High Convenience products and services are “good enough”and so are selected based on cost and convenience.
“High Convenience” products and services are not supposed to be special. They are the things we need each day. The Customer gets little joy from the purchase … it is just something they need. Most of our routine purchases fall in this category.
We do not define ourselves by these purchases. Instead we seek the lowest total cost to ourselves. Note that this does not necessarily mean cheap. There are multiple sources of cost:
- Time – make it quicker
- Simpler – make it easier to do
- Cheaper – make it cost less
The basic strategy is to make sure the product is “good enough” to meet the needs of the buyer and then drive one or more of the costs down.
Mass market leaders like Walmart are masters of this. In fact this is a particularly good strategy for reaching large markets. The downside is that with a near commodity product and constant pressure to be faster, easier, cheaper, margins are low.
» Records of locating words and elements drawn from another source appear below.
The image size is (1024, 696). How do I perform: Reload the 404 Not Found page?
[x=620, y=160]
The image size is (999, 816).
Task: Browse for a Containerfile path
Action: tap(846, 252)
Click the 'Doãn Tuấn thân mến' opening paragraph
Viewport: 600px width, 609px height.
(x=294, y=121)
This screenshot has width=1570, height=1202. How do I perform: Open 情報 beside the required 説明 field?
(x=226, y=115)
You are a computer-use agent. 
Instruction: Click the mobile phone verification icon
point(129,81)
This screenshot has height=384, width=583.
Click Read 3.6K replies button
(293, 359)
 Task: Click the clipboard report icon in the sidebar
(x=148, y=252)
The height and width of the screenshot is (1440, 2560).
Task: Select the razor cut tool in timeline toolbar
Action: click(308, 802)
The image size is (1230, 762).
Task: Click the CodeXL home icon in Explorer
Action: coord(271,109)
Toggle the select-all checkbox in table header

In addition, there is little reason for a customer to remain loyal if you fail to remain in front of the High Convenience race.
Avoid the temptation to capture the High Convenience position in a market while also seeking a premium marketing position. The “Fidelity – Convenience Tradeoff” claims that “High Fidelity” products cannot be combined with a “High Convenience” strategy without the danger of slipping into an unexceptional “Mushy Middle”
Compete in large mass markets by offering an acceptable product with exceptional convenienc.
A Good Read
Multiple authors make this point. My favorite is “Trade Off – Why some things catch on, and other don’t” by Kevin Maney. Xxxx in “Treasure Hunt” sings the praises of low cost, bare bones, retailing as a viable and important market strategy.
- Is my product/service really … really … really Accessible? Simple? Cheap?
- Who finds this product/service good enough? Do they feel the convenience?
- What can be done to make the product / service more accessible / simpler / cheaper?
- Can we sustain this position? Will others eventually have a strategic advantage in scale or market power that makes their product more accessible / simpler / cheaper?
- Are proposed ideas for the service driving forward Convenience or being distracted by trying to add “Excess Value”?